The bond king has been dethroned.

After more than 40 years years leading PIMCO, the Newport Beach-based asset management firm owned by the German insurance company Allianz that he founded in 1971, Bill Gross is now leaving under a cloud of poor performance, one very high level defection, and a Securities and Exchange Commission investigation into how a fund he managed was pricing its assets.

He will be going to Janus Capital Group, a far smaller investment company based in Denver, although he will be opening a Newport Beach office for the firm, the company said in a statement. Janus, in total, manages $177.7 billion worth of assets. Bill Gross' Total Return Fund, just one fund among many at PIMCO, manages $222 billion worth of assets while PIMCO in total manages about $2 trillion worth of assets. Gross himself has a net worth of $2 billion, according to Forbes.

Gross was the chief investment officer of PIMCO, responsible for both managing its largest fund and for its overall investment strategy, while Douglas Hodge and Jay Jacobs are its chief executive and president.

"While we are grateful for everything Bill contributed to building our firm and delivering value to PIMCO's clients, over the course of this year it became increasingly clear that the firm's leadership and Bill have fundamental differences about how to take PIMCO forward," Hodge said in a statement.

PIMCO confirmed yesterday, following a report in the Wall Street Journal, that it was cooperating with an SEC investigation of the company.
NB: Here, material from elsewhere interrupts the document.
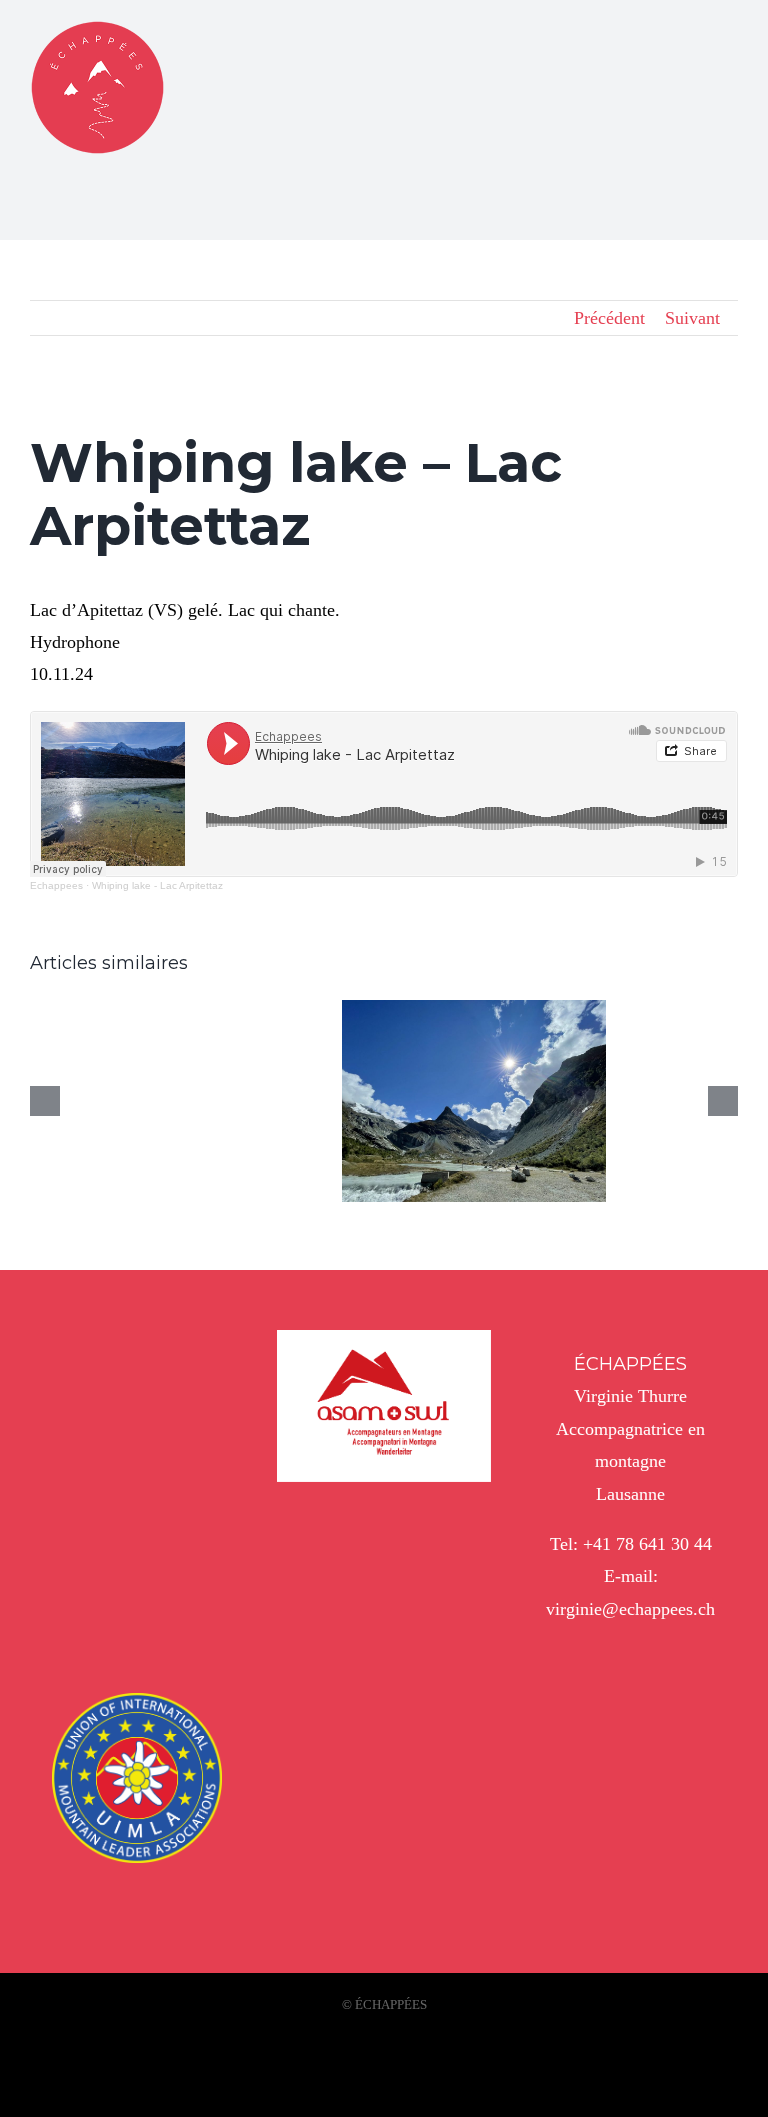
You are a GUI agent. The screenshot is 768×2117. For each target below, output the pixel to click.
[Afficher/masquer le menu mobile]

The Journal reported that the investigation was into how an exchange-traded fund run by Gross, the Pimco Total Return Exchange-Traded, valued its assets.

According to the Journal, the SEC was examining how PIMCO would buy assets like mortgage-backed securities in small or "odd" lots and then immediately mark the assets values higher and book an instant positive return so as to report immediate positive investment performance. The fund is worth some $3.6 billion, far smaller than PIMCO's flagship Total Return Fund.
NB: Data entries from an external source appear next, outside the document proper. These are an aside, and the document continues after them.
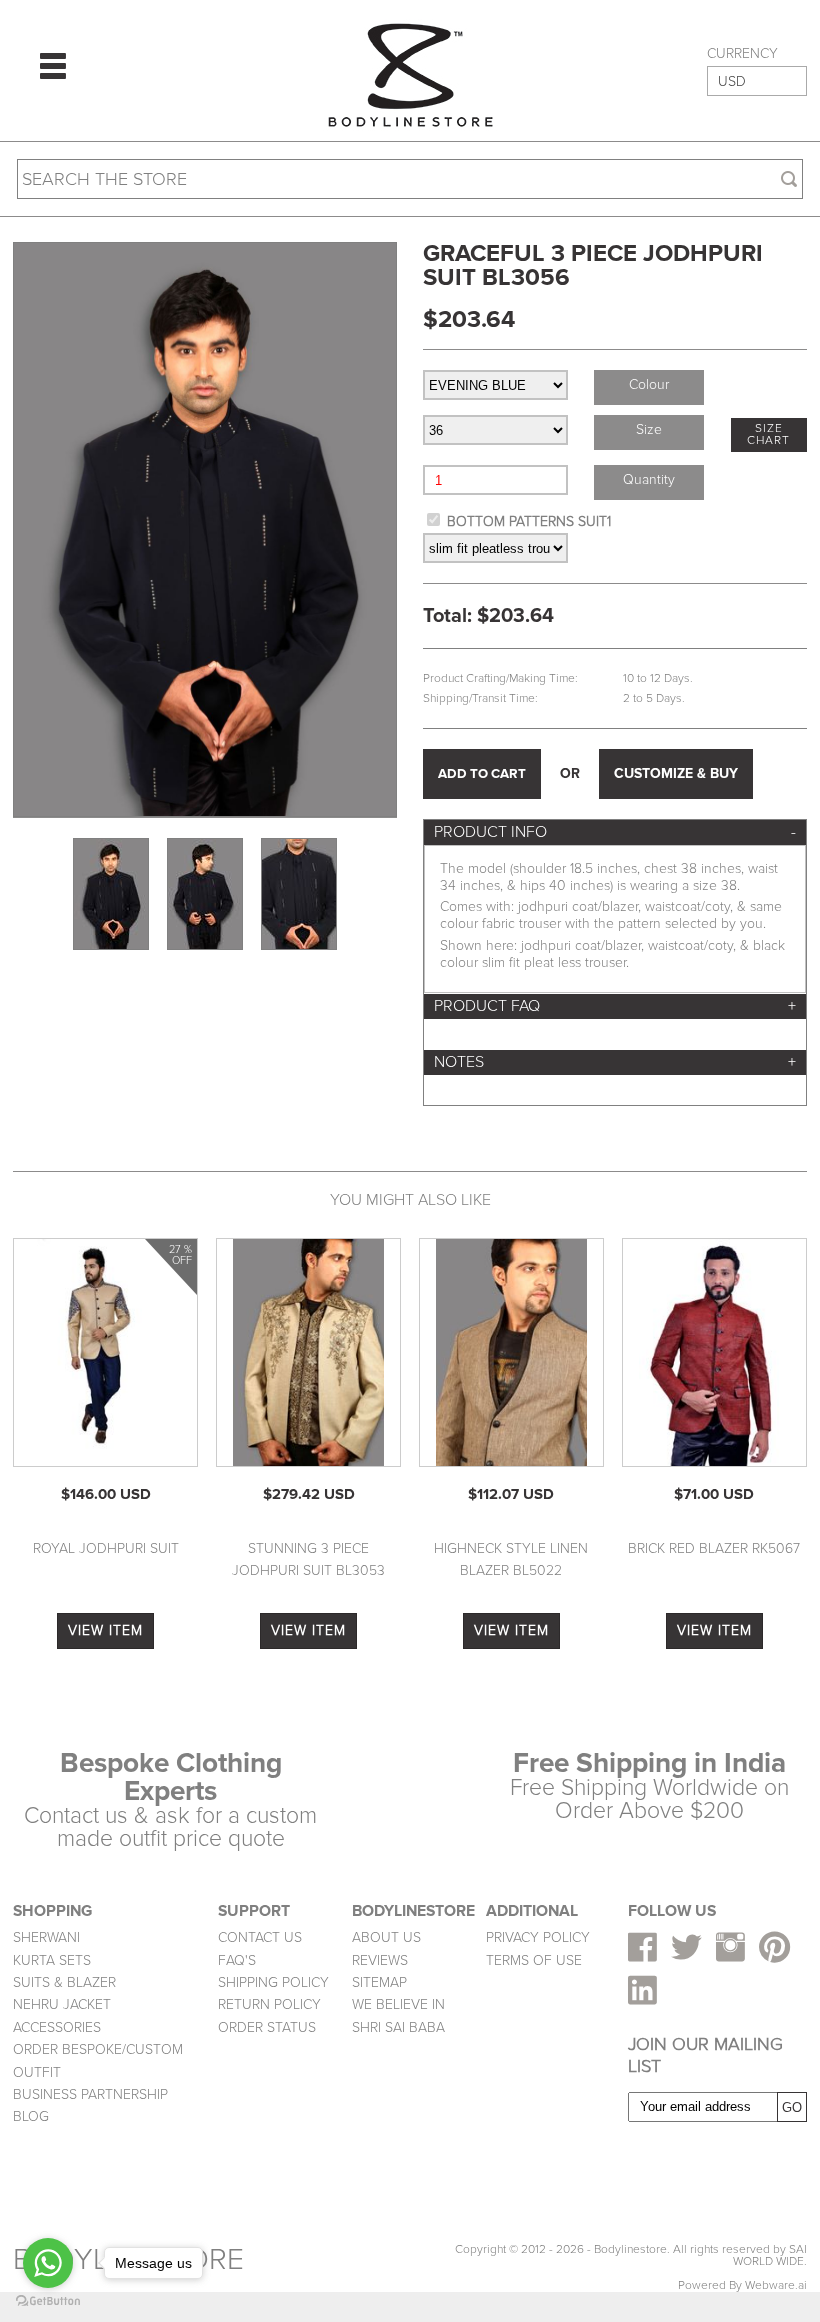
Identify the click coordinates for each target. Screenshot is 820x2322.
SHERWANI (46, 1937)
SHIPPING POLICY (273, 1982)
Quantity (649, 479)
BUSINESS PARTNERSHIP (90, 2094)
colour (649, 384)
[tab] (615, 832)
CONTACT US (260, 1937)
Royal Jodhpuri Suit (106, 1548)
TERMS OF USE (534, 1960)
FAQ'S (237, 1960)
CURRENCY (742, 54)
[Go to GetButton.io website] (48, 2301)
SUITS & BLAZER (64, 1982)
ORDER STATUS (267, 2027)
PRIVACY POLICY (538, 1937)
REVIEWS (380, 1960)
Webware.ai (776, 2285)
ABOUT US (386, 1937)
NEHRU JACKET (62, 2004)
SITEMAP (379, 1982)
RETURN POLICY (269, 2004)
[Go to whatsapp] (48, 2263)
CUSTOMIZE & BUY (676, 773)
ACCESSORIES (57, 2027)
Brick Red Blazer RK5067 (714, 1548)
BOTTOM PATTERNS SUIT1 (529, 521)
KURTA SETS (52, 1960)
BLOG (31, 2116)
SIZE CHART (768, 434)
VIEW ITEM (105, 1630)
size (649, 429)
Gross has also been dealing with poor investment performance relative to bond benchmarks and even other PIMCO funds and was rocked by the abrupt departure of his No. 2, Mohamed El-Erian, who was widely assumed to be the 70-year-old Gross' successor. Since El-Erian's departure Gross appointed six deputy chief investment officers to help run the firm's investments while El-Erian took a role as an adviser to Allianz, PIMCO's parent company.

PIMCO said in a release that it has a succession plan "in place" and that its management board will appoint a new chief investment "shortly."
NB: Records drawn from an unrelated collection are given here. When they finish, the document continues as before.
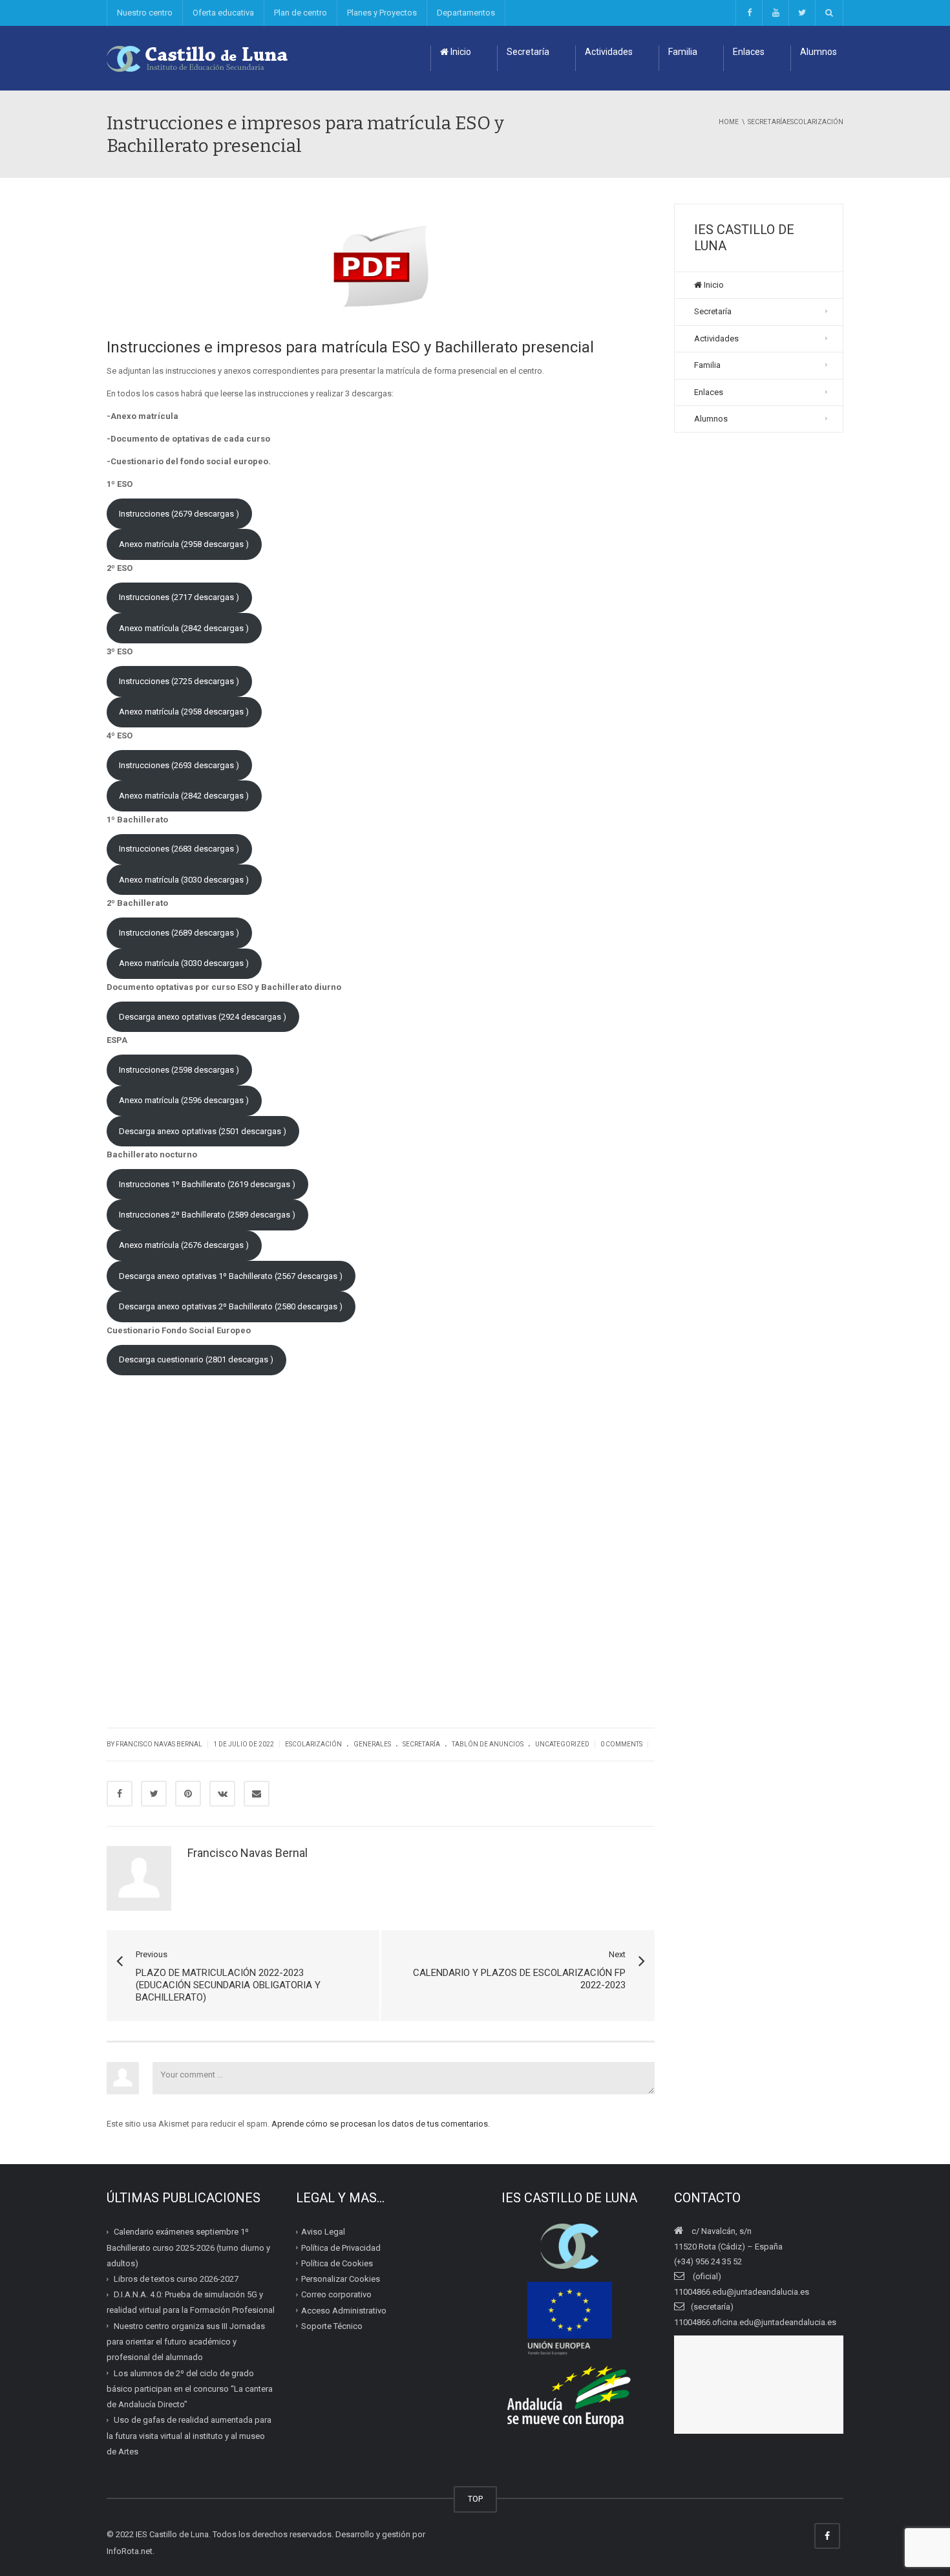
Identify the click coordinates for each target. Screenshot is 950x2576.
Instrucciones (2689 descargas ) (179, 933)
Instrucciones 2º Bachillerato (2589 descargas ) (207, 1214)
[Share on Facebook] (119, 1794)
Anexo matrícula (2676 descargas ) (184, 1245)
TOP (475, 2499)
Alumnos (818, 52)
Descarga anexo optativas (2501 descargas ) (202, 1131)
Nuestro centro (145, 12)
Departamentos (466, 12)
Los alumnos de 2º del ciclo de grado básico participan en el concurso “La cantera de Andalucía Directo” (190, 2388)
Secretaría (528, 52)
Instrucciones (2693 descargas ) (179, 765)
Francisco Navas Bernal (247, 1853)
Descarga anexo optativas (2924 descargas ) (202, 1017)
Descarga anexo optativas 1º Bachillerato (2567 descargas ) (231, 1276)
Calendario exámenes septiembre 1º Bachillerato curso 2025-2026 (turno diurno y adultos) (188, 2247)
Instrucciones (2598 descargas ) (179, 1070)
The Total Return Fund has had 16 straight months of client money leaving the fund, with $3.9 billion of outflows in August, according to Morningstar.

Janus said in a statement that Gross will start working there Monday and managing his new fund, the Janus Global Unconstrained Bond Fund, in early October.

"Bill Gross has an exemplary track record with decades of success and he will offer an exceptional approach to navigating today's increasingly risky markets with a focus on macro, unconstrained strategies," Janus CEO Richard Weil said in a statement. "His involvement provides Janus a unique opportunity to offer strategies and products that are highly complementary to those already managed by our credit-based fixed income team."

Shares of Allianz's, listed in Germany, were down 6.2%, or €8.50, to €128.15 while shares in Janus on the New York Stock Exchange are up 36%, or $4, to $15 in early trading.

PIMCO loses its founder and the man who was totally identified with the firm, both through his years (until recently) of superior investment performance and his sometimes-eccentric public persona, honed through frequent television appearances and monthly investment letters.

His August letter was titled "Goodnight Vietnam" and began "It was a matter of happenstance I suppose – certainly not serendipity. Our meeting may have been an inevitable coming together, but it was certainly not initially welcomed by me. Happenstance is the better word. Fateful happenstance."